Los dos transportes, que se veían, en, la Imposibilidad de oponer la menor resistencia, pues tan: sólo poseían piezas de artillería ligera, completamente inofensivas contra la poderosa coraza del corsario, obedecieron inmediatamente y bajaron las banderas.
En la cubierta de aquellos dos barcos, reinaba una confusión indescriptible.
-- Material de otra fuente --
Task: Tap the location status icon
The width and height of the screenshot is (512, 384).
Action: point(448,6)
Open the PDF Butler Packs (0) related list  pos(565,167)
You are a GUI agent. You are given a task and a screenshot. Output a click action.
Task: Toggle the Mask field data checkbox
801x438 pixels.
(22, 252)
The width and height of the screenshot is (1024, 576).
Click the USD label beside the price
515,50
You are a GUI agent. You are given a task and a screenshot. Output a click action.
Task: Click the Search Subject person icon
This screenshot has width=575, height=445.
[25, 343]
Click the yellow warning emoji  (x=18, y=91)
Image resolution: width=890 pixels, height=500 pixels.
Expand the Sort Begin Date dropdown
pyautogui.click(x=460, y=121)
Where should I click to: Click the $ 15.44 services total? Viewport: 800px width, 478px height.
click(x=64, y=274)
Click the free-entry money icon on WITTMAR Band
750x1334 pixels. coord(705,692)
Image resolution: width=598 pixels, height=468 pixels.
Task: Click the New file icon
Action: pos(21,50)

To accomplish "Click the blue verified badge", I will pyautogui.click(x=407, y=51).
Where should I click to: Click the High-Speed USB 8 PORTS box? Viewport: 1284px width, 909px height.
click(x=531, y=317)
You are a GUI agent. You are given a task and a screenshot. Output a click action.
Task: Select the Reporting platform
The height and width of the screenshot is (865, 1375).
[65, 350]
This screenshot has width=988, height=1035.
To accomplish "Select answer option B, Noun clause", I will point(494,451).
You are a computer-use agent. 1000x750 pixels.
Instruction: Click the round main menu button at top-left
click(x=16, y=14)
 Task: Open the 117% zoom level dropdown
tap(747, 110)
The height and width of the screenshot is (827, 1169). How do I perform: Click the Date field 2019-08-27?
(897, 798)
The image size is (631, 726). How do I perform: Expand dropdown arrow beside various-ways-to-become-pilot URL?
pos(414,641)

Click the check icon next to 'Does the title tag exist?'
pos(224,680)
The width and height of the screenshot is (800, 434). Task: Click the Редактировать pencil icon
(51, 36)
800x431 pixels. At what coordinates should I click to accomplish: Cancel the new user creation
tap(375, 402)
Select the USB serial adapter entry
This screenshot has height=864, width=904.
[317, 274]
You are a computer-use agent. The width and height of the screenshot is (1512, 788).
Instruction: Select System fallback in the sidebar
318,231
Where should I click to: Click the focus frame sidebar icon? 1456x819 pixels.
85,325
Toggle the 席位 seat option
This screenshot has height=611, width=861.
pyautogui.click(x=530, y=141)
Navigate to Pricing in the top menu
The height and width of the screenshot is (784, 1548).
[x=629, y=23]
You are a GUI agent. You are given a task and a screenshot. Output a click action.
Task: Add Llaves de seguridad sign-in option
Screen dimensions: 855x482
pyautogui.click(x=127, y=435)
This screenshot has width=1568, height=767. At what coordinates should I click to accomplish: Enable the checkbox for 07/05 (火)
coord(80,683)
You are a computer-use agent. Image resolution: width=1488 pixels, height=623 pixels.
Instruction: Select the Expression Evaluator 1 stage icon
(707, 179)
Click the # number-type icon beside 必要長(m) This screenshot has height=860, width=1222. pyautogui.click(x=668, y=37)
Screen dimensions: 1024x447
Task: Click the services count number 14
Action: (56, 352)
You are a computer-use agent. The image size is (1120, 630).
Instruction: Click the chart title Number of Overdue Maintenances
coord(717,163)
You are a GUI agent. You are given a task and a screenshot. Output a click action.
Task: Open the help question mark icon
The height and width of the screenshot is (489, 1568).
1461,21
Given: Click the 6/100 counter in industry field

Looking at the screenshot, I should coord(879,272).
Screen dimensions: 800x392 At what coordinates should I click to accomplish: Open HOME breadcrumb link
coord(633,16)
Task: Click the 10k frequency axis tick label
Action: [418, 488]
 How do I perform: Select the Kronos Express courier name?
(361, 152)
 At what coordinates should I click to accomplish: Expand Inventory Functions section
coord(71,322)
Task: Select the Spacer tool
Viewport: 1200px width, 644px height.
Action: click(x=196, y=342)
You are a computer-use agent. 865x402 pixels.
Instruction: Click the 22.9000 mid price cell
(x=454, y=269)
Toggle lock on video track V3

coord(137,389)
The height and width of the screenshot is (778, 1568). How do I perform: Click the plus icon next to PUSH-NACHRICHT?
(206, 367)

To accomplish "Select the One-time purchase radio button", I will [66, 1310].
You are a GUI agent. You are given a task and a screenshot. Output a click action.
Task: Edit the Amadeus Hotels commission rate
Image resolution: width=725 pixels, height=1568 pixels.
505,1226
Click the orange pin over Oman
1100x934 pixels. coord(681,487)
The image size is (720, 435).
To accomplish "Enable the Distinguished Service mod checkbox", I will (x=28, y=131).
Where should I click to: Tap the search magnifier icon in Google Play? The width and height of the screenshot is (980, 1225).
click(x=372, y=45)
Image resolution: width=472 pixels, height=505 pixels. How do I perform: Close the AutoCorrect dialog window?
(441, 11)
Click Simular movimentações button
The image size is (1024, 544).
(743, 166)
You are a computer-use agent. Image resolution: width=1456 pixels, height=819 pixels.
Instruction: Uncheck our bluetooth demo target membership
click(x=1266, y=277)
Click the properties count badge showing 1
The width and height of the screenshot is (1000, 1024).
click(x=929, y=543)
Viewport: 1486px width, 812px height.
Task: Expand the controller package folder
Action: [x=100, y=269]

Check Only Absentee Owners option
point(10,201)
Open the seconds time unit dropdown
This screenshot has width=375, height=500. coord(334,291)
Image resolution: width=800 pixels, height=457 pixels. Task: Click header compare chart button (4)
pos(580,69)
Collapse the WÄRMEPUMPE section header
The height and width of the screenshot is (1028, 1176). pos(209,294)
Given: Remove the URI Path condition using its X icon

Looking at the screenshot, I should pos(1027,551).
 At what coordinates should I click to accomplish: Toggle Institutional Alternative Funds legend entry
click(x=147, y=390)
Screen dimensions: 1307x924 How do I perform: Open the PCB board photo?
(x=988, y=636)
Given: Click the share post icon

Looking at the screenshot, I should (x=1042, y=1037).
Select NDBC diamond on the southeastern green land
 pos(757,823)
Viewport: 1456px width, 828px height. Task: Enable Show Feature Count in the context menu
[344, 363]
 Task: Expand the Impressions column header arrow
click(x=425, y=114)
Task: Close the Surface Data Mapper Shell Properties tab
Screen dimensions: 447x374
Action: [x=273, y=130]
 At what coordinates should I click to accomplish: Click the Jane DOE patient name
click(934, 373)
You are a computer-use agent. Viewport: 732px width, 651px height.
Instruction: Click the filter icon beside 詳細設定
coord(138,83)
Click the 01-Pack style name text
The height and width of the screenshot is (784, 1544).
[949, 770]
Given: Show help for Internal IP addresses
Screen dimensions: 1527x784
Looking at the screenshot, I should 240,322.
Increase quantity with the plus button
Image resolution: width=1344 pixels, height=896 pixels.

Los soldados, que serían unos trescientos o cuatrocientos, corrían alocados por los puentes y se agolpaban en derredor de las chalupas, creyendo que el crucero iba a hundirlos.
-¡Os concedo dos horas para desocupar los barcos! -dijo el Tigre de Malasia nuevamente -. ¡Transcurrido ese tiempo, abriré el fuego! ¡Obedeced!
Las islas Romades se hallaban a unos cuantos kilómetros de distancia, mostrando sus costas, desiertas por completo y flanqueadas por abundantes bancos de arena y escolleras.
Los comandantes de ambos barcos, después de un breve consejo, habían contestado:
-¡Cedemos ante la fuerza para evitar una matanza inútil!
En seguida fueron echadas al agua todas las chalupas disponibles, tan cargadas de soldados, que parecía que iban a hundirse, pues todos se apresuraban a embarcar por temor a que el corsario rompiese el fuego.